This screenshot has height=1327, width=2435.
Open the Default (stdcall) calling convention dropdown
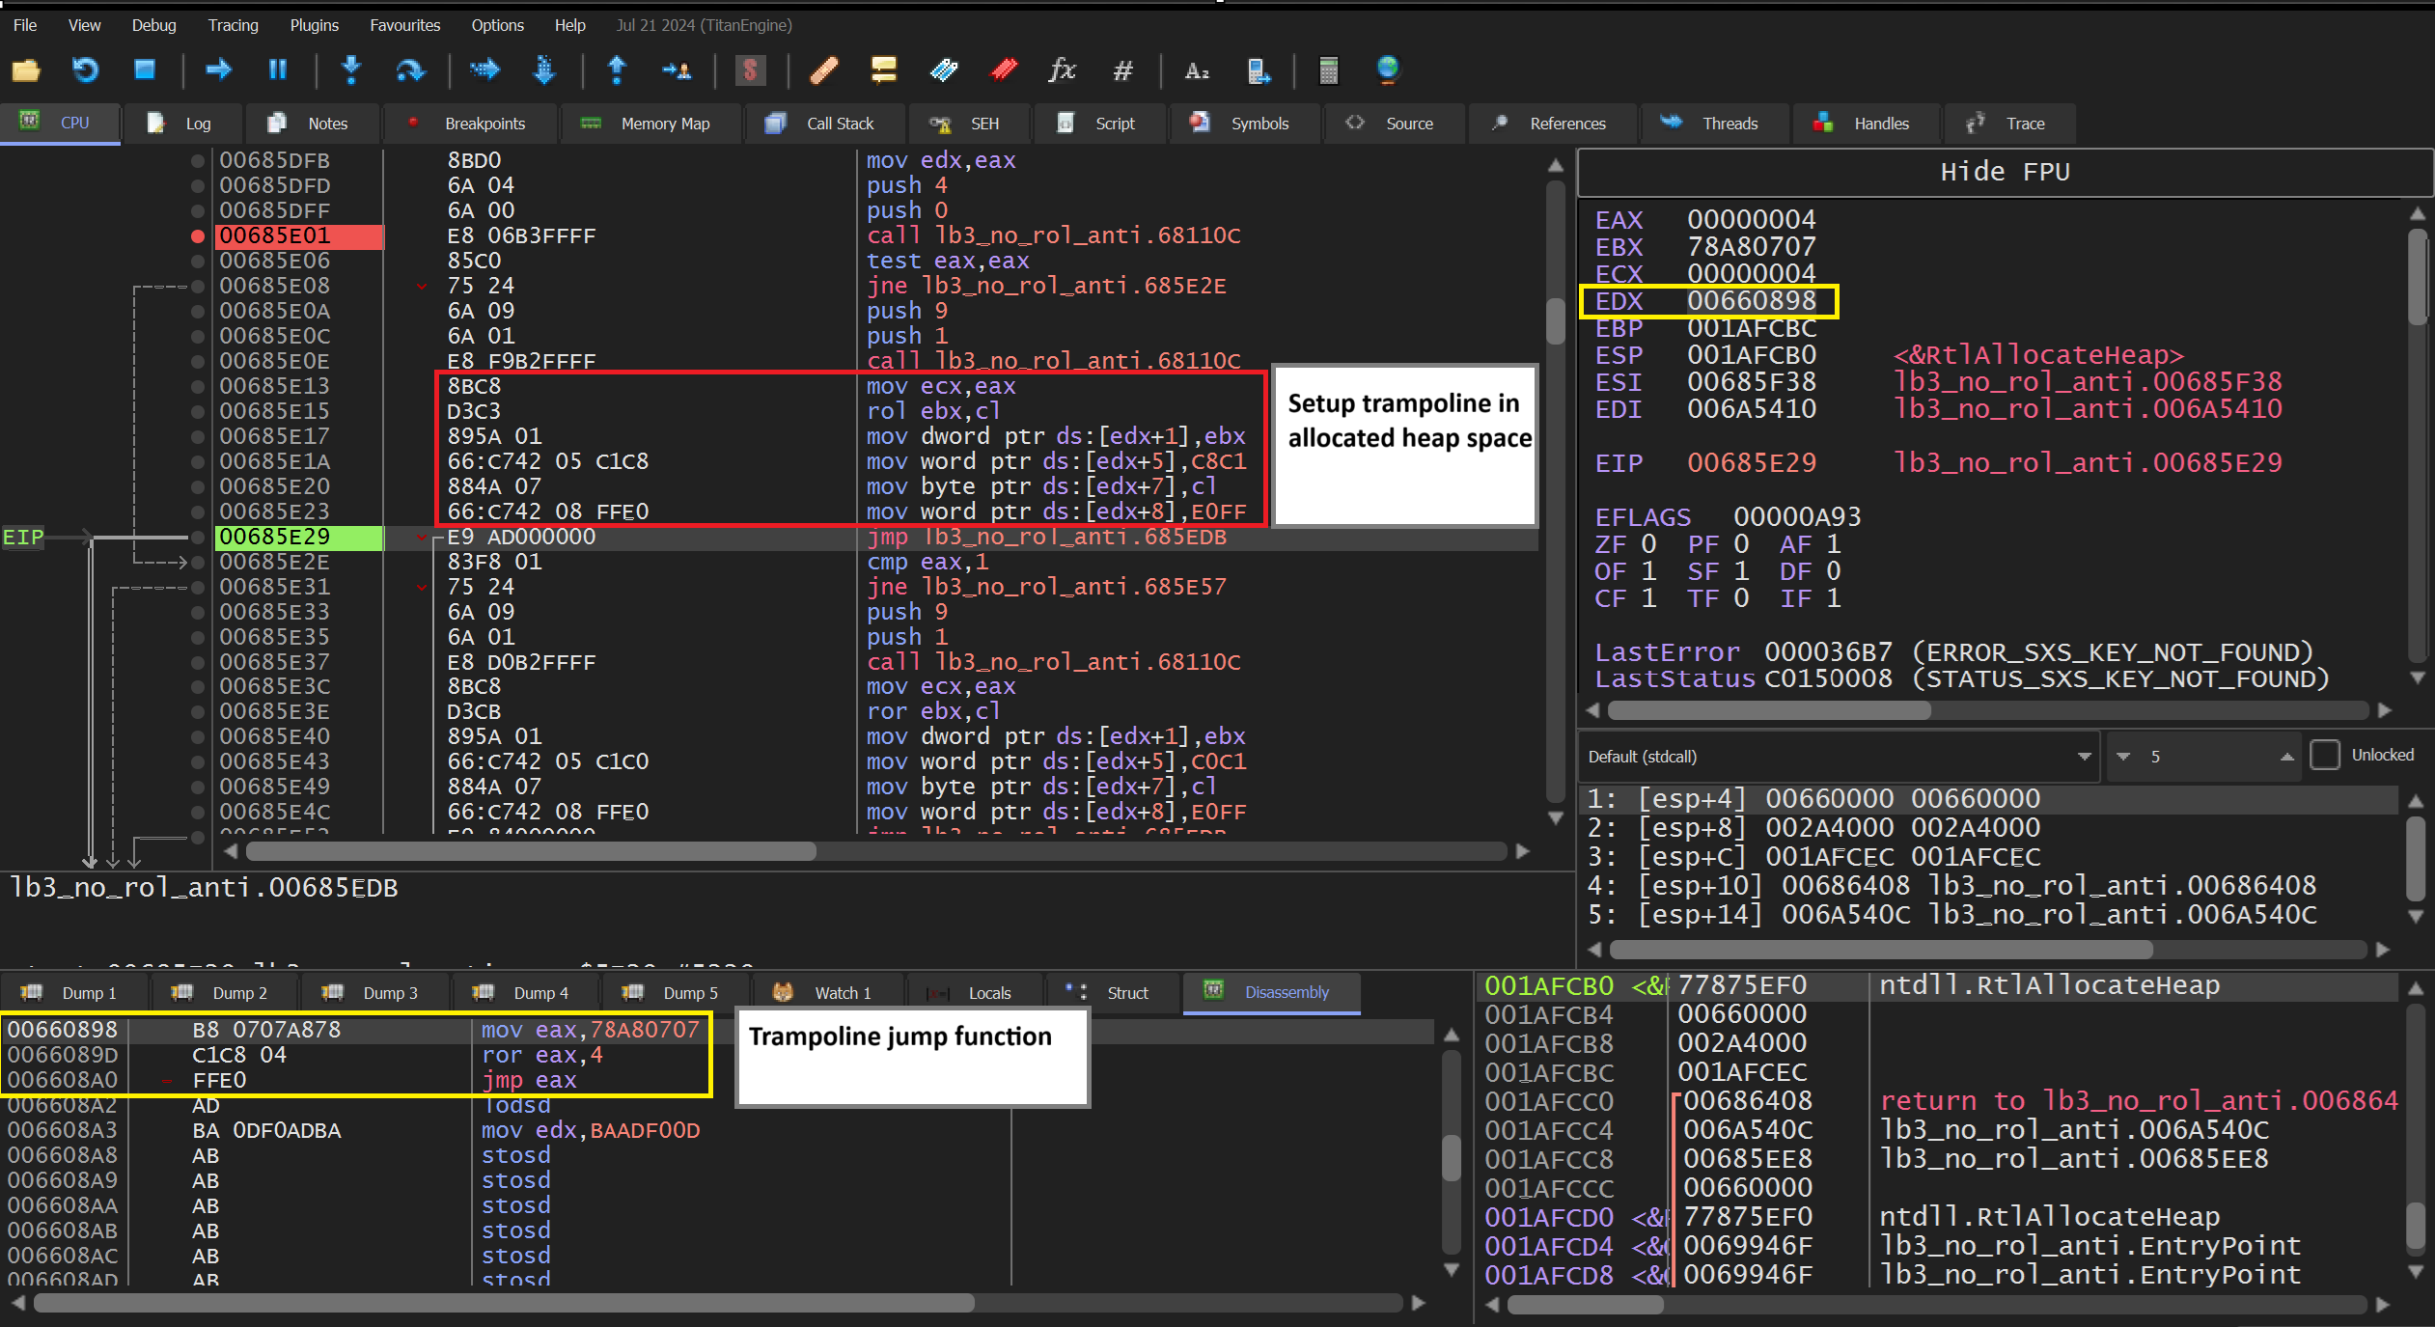(1837, 757)
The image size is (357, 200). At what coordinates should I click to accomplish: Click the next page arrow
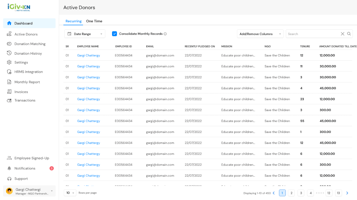tap(347, 193)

========================

TO DO -
Reproduce the material above verbatim, leaving out the pictures.

WRITTEN SOLUTION -
This screenshot has height=1327, width=2435.
Open the Default (stdcall) calling convention dropdown
(1837, 757)
The image size is (357, 200). At what coordinates should I click to accomplish: Click the next page arrow
tap(347, 193)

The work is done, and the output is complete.